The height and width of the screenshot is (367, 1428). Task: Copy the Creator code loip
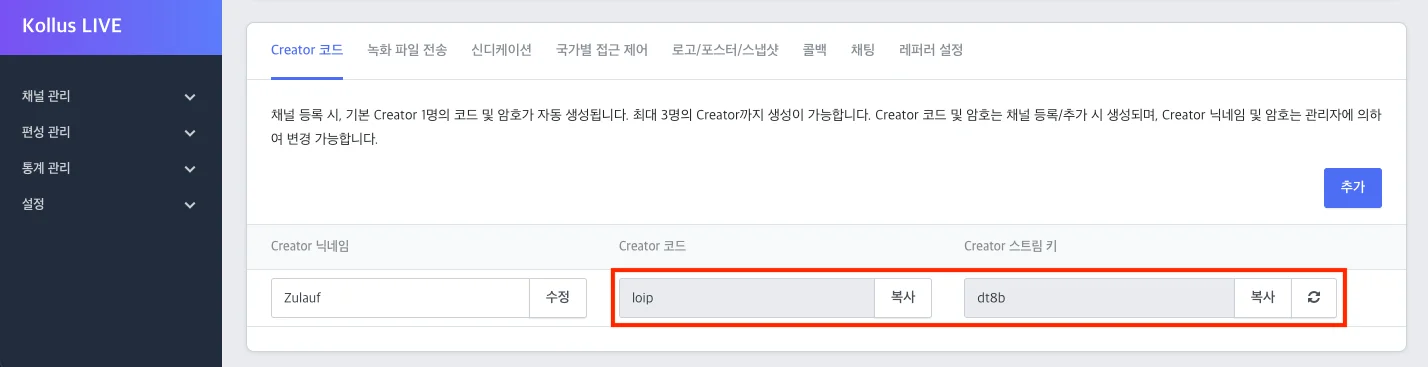pos(903,298)
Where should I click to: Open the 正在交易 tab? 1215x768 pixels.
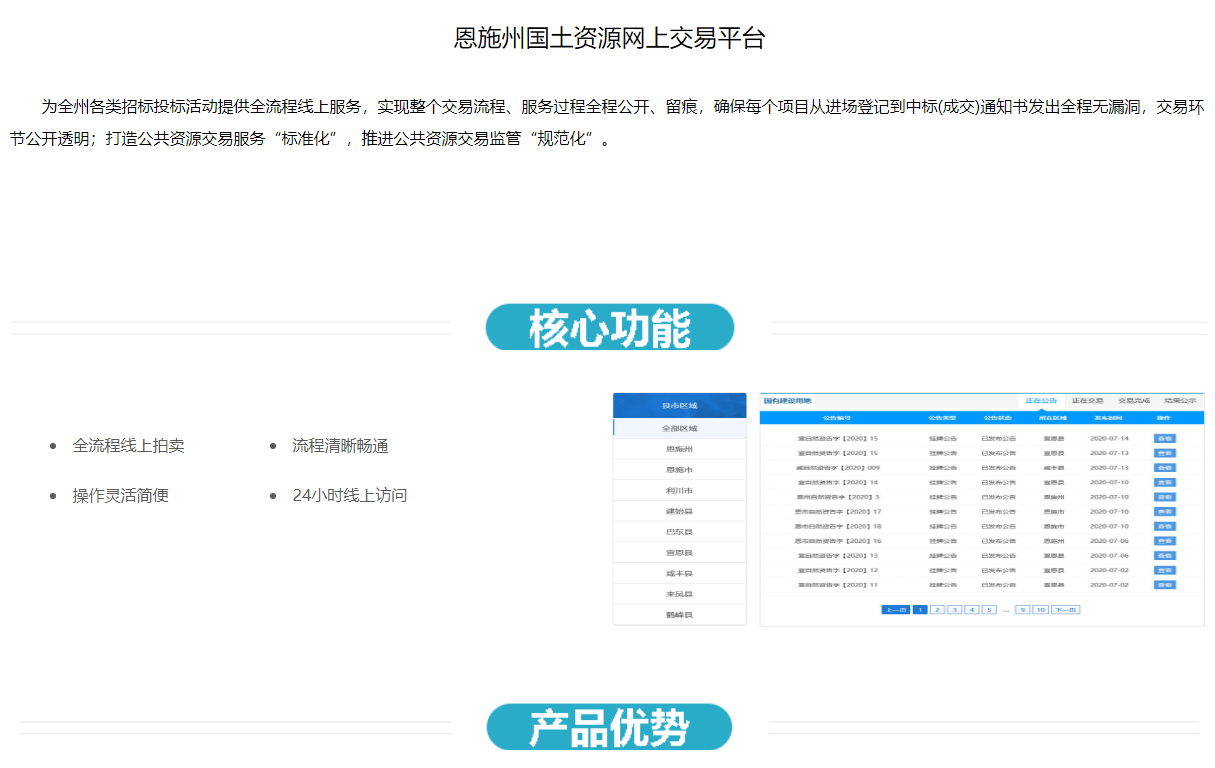click(x=1087, y=400)
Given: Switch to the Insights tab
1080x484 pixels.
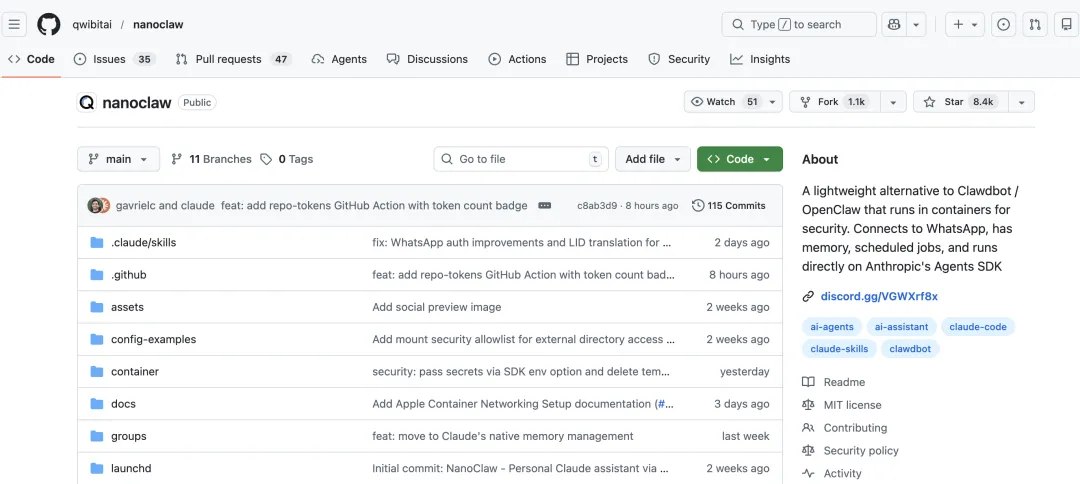Looking at the screenshot, I should pyautogui.click(x=760, y=59).
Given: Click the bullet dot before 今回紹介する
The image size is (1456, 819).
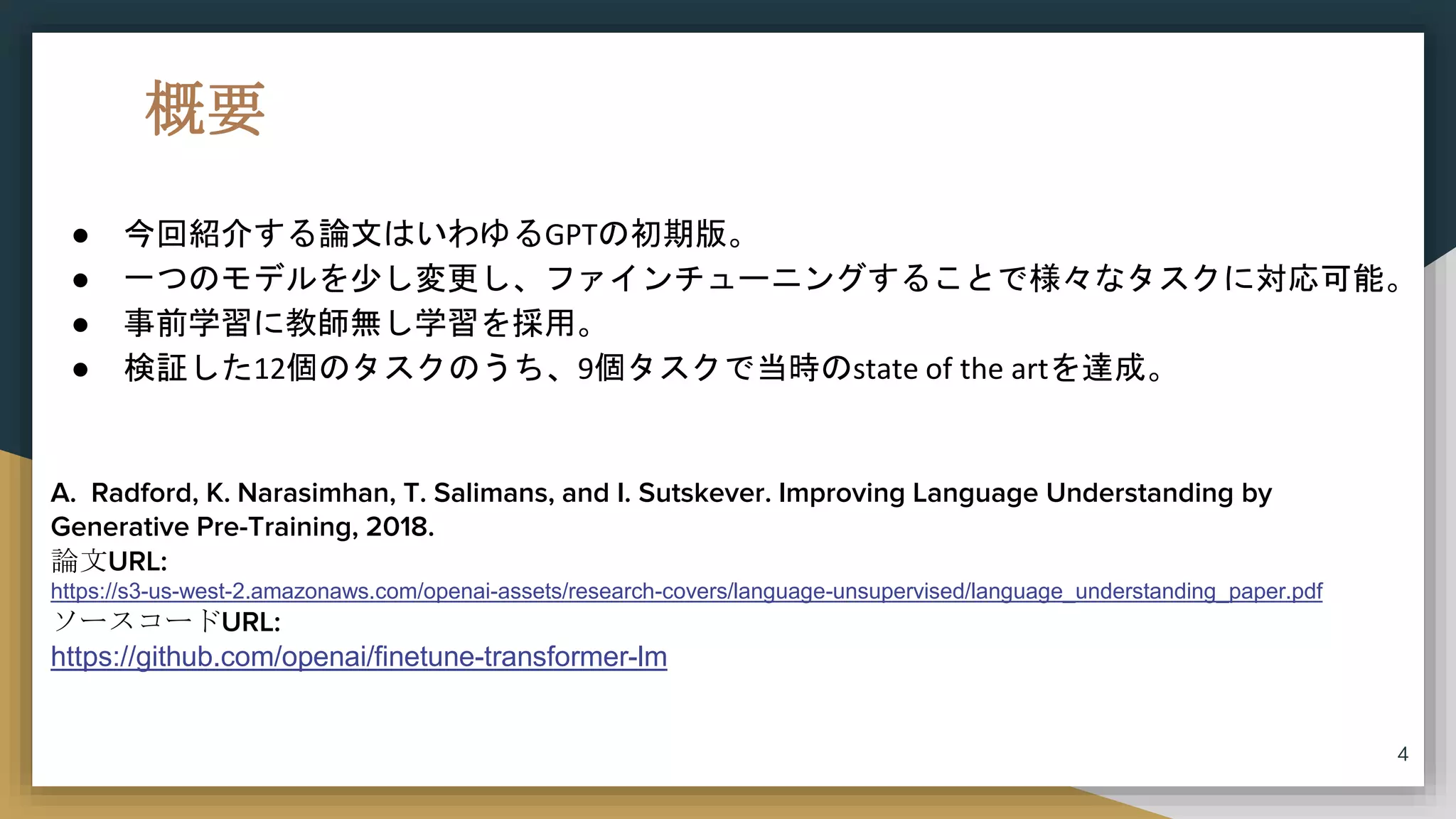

--------------------------------

= Given request =
Rewrite the lines above, replacing "tab" with "panel" wherever it occurs and leaving everything else unchanged. Leave out the pictures.

= Finished task =
The height and width of the screenshot is (367, 1428). Task: Copy the Creator code loip
pos(903,298)
Where should I click to: Open the 正在交易 panel? 1215x768 pixels.
click(x=1087, y=400)
Given: Switch to the Insights panel
1080x484 pixels.
Looking at the screenshot, I should pyautogui.click(x=760, y=59).
Given: Click the bullet dot before 今回紹介する
The image size is (1456, 819).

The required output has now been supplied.